这兄弟酷爱太极推手,我自然又黏了上去,跟着学推手。两人手臂相搭,看着轻飘飘的,实则暗流涌动。一开始,我只要跟他一搭手,脚下就像踩了西瓜皮,被他轻轻一引一带,便踉踉跄跄地栽了出去,那股子“拔根”的劲儿,叫我既懊恼又着迷。慢慢地,我学会了听劲、化劲,也尝到了让对手站不稳的小小得意。一来二去,我的拳越学越深,认识的拳友越来越多,对太极拳的兴趣也浓得化不开了。从公园一角的独自练习,到推手圈子的切磋交流,我不再只是个“活动活动筋骨”的人,而是从骨子里成了一个太极人,不知不觉走上了这条漫漫太极路。

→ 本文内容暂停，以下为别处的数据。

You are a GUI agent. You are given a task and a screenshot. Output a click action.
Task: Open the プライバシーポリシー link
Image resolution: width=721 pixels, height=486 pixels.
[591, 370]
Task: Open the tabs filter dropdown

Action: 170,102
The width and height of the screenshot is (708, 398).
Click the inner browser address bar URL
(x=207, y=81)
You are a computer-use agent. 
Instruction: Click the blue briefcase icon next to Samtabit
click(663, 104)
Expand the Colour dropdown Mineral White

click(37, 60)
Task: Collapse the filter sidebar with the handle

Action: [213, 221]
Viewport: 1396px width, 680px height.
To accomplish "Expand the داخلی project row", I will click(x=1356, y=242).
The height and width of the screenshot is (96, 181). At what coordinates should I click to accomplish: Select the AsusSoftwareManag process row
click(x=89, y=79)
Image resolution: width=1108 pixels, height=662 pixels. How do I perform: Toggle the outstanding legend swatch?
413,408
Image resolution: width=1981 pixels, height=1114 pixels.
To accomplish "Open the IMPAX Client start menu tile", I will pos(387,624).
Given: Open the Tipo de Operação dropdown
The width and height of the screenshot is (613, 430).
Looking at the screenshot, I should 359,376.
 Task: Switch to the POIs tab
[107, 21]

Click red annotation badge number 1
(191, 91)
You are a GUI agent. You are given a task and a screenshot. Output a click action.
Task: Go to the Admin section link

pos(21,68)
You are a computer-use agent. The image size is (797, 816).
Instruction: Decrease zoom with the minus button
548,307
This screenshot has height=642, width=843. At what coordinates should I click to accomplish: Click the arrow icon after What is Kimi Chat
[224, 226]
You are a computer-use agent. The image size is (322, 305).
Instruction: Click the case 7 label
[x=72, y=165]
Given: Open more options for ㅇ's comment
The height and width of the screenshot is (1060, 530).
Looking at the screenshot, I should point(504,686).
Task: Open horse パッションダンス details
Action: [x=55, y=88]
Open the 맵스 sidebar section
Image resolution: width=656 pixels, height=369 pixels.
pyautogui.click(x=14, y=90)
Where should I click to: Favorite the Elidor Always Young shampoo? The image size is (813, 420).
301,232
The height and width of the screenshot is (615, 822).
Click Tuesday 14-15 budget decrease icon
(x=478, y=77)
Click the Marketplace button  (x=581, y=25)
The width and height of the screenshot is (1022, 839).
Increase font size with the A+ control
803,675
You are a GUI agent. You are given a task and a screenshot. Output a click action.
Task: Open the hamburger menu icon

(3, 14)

“师傅领进门,修行在个人。”话虽有理,可一路走来,我越来越觉得,任何技能,尤其是太极拳,老师的作用无可替代。自己埋头苦练,或许能练出一副好身体,却未必能摸到这门拳术的真魂。所谓“名师出高徒”,这话真是一点儿不假。一位好老师,就是一双慧眼,能发现自己浑然不觉的偏差;更是一盏灯,能照见一条你从未走过的路。

庆幸的是,我在天命之年,遇到了现在的太极拳老师。

那是一个不起眼的午后,老师与一位身形壮硕的访客试手。对方来势刚猛,老师却神闲气定,微微侧身,只那么一掤、一捋、一按,动作小得几乎看不见,那壮汉却像被一股无形的气浪掀起,整个人腾空而起,“啪”地一声跌坐在丈余之外。落地却稳稳地,毫发无伤,只坐在那儿愣神。我站在一旁,眼珠子差点掉出来——这不是只在老拳谱和故事里才有的“弹指间发放丈外”吗?原来,武侠小说里的神奇,竟能如此真实而从容地呈现在眼前。那一刻,我目瞪口呆,心里既震撼又狂喜:在太极这条路上,我这又一次看见了光亮。

如今,太极拳对我来说,早已超出了强身健体的初衷。它像一位沉默而智慧的老友,教我慢下来,静下来,体会身体里气息的流转、脚下的虚实分明。推手时那种“舍己从人”的圆融,让我在面对生活中的碰撞时,也试着少一分顶撞,多一分转化。站桩时的松沉,更让我懂得,人越往深处扎根,越不容易被浮躁的风吹倒。

我的太极路,还在脚下悠悠地延伸。幸有名师在侧,拳友相伴,这一路风景,慢品,味更浓。